April 15 is right around the corner, and many last-minute filers are getting ready to finish up their tax returns for 2013. Whether you filed your taxes months ago or are just getting around to finishing your return, millions of Americans saw their 2013 tax bills go up.

Source: Phillip Ingham, Flickr.

The fiscal-cliff deal that Congress hammered out at the beginning of 2013 seems like ancient history, but it's only now having an impact on the tax returns that are due this Tuesday. The deal prevented what could have been a much more extensive rise in taxes for every taxpayer in the nation. Although the compromise extended many of the tax cuts that had been slated to expire, it still allowed rates to rise in a number of critical areas.

Higher payroll taxes
Under the deal, nearly every wage-earner saw a rise in the taxes that are taken directly out of workers' paychecks. The law allowed the payroll tax cut that had been available since 2011 to expire, and so workers started having an extra 2% of their paychecks go toward Social Security taxes as of the beginning of last year.

For a typical household, the tax-rate rise amounted to about $1,000 in extra taxes. With the maximum Social Security wage base of $113,700 for 2013, however, the higher payroll taxes cost some joint-filing couples as much as $4,548.

Higher taxes for high-income taxpayers
Lawmakers agreed to impose higher marginal tax rates for high-income earners, with the key income levels being $400,000 for single filers and $450,000 for joint returns. Above those levels, the current 35% rate went back to its previous level of 39.6%.

On the investing front, the maximum tax rates on dividends and capital gains rose to 20%. However, those under the $400,000 or $450,000 limits continued to pay a maximum of just 15%, while previously existing 0% rates for those in the 10% and 15% ordinary income-tax brackets were extended.

In addition, high-income earners paid some brand-new taxes on their 2013 returns. Single filers earning more than $200,000 and joint filers with income over $250,000 could be subject to these two new taxes.

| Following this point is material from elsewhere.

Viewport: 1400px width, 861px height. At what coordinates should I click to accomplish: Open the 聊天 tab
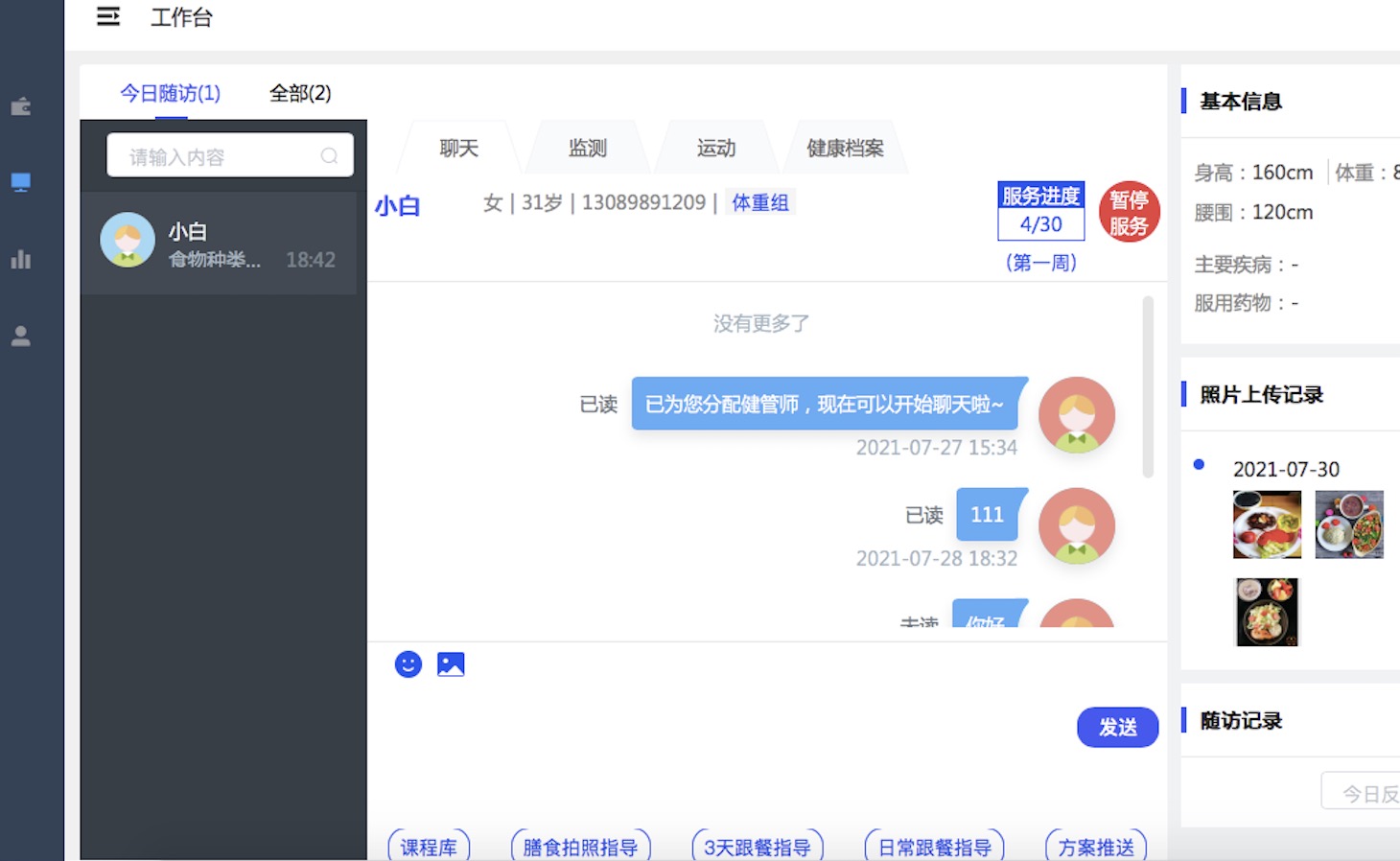point(457,148)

With one tax, if your earned income was above the threshold, then you owed an extra 0.9% of your earnings in Medicare withholding. In some cases, this additional money may already have been taken directly out of your paycheck, although for joint filers, your employer might not have been able to do so accurately because it didn't know what your spouse earns in order to get the calculation correct.

The second tax applied to investment income, including interest, dividends, and capital gains. For this income, you owed an extra tax of 3.8% for any amount that exceeds the threshold. The idea behind this part of the new tax is to treat investment income for high-income earners the same way as earned income, making both types of income subject to the same higher Medicare tax rate.

Other tax increases
Less obvious but still important is the return of provisions that reduce the amount of personal exemptions and itemized deductions that high-income taxpayers are eligible to take. The provisions target two areas: personal exemptions and itemized deductions.

One rule, known as the PEP, reduced the value of your personal exemptions by 2% for every $2,500 in additional income you earn over thresholds of $250,000 for singles and $300,000 for joint filers. The other rule, called the Pease phaseout, cut the amount you can claim in itemized deductions by 3% of the amount of additional income you earn over those same thresholds, subject to a maximum reduction of 80% of your itemized deductions. Those calculations are a bit complicated, but the net result is that you could have ended up paying thousands of extra dollars in taxes by losing the value of those deductions.

But one key tax benefit from the bill was the permanent extension of alternative minimum tax relief. By raising the AMT exemption and indexing it to inflation automatically going forward, taxpayers didn't have to worry at the end of 2013 about whether the AMT would hit them at the last minute. The measure was especially useful for upper-middle-income taxpayers in high-tax states, as they were the most likely to get snagged by the tax.

Outside the income-tax context, estate taxes also rose somewhat, as the top rate went from 35% to 40%. The exemption amount remained at $5 million, with inflation adjustments making the 2013 exemption amount $5.25 million and the 2014 amount $5.34 million.

Dealing with higher taxes
These tax increases make it more important than ever to make smart decisions to cut your tax bill. Although no similarly major tax increases took effect at the beginning of 2014, it's still possible that further reforms will make taxes even more complex in the years to come.